出所:金融庁「資産運用シミュレーション」をもとに筆者作成

  • 投資元本:1800万円
  • 運用収益:1113.7万円
  • 合計金額:2913.7万円

<年間利率5%のケース>

【図表3】3/5

【図表3】

出所:金融庁「資産運用シミュレーション」をもとに筆者作成

  • 投資元本:1800万円
  • 運用収益:2361.3万円
  • 合計金額:4161.3 万円

<年間利率7%のケース>

【図表4】4/5

【図表4】

出所:金融庁「資産運用シミュレーション」をもとに筆者作成

  • 投資元本:1800万円
  • 運用収益:4299.9万円
  • 合計金額:6099.9 万円

【図表2】~【図表4】をみてわかる通り、年間の運用利率が高い方が、合計金額が多くなります。

【図表4】では7%の場合、運用収益が約4300万円となり、合計は6000万円を超えました。

本来、一般口座で運用した場合、約4300万円のうち、20%にあたる860万円が税金としてとられてしまいますが、NISA制度は非課税なので、そのまま利益として受け取ることが可能です。

また、年率7%よりも利率が悪く、運用がうまく行かなかった場合でも、年率3%で運用収益約1114万円、合計約2914万円を達成することができます。

投資なのでリスクがあり、また「必ず儲かる」という保障はありませんが、長期的に投資を続ければ、お金が増える可能性はあります。

そして、運用を全くしていなかった場合、投資元本の1800万円からはほとんど増えないので、積立投資をコツコツすると、大きな運用効果を発揮する可能性があることが分かりますね。

【新NISAシミュレーション】月5万円・年利5%を積立投資「3年・15年・30年」の場合

次に、同じ月5万円を年間利率5%で積立投資した場合、運用期間が変化すると、どのくらい収益が変わってくるのかをチェックしていきましょう。
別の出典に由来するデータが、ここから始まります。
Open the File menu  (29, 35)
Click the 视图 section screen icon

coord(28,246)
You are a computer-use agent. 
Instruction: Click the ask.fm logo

先ほどと同じように、金融庁のシミュレーションを使うと、以下の通りとなります。

【図表5】3/5

【図表5】

出所:金融庁「資産運用シミュレーション」をもとに筆者作成

<3年運用>

  • 投資元本:180万円
  • 運用収益:13.8万円
  • 合計金額:193.8 万円

<15年運用>

  • 投資元本:900万円
  • 運用収益:436.4万円
  • 合計金額:1336.4 万円

<30年運用>

  • 投資元本:1800万円
  • 運用収益:2361.3万円
  • 合計金額:4161.3 万円

グラフを見ると分かるように、運用期間が長ければ長いほど、運用収益部分の増え方(黄色い部分)が大きくなります。これは「複利の効果」と呼ばれているもので、積立投資の大きなメリットです。

毎月5万円投資したとすると、新NISAでは非課税保有限度額1800万円になるまで、30年間積立投資をすることになります。

投資元本1800万円の30年後の運用収益は約2361万円で、合計は4000万円を超えることもシミュレーションでは可能です。これだけあれば、老後の生活資金に充てることもできますね。

投資期間を確保するためにも、早めに積立投資にチャレンジするといいでしょう。

新NISAシミュレーションのまとめ

新NISAを活用して積立投資を行うと、どのくらいお金が増えるかイメージは湧いたでしょうか。

投資はリスクがある一方で、月5万円でも毎月着実に長期間投資を続けることで、お金を増やすことは可能です。

非課税で運用ができる新NISAを使って、資産運用を検討してみましょう。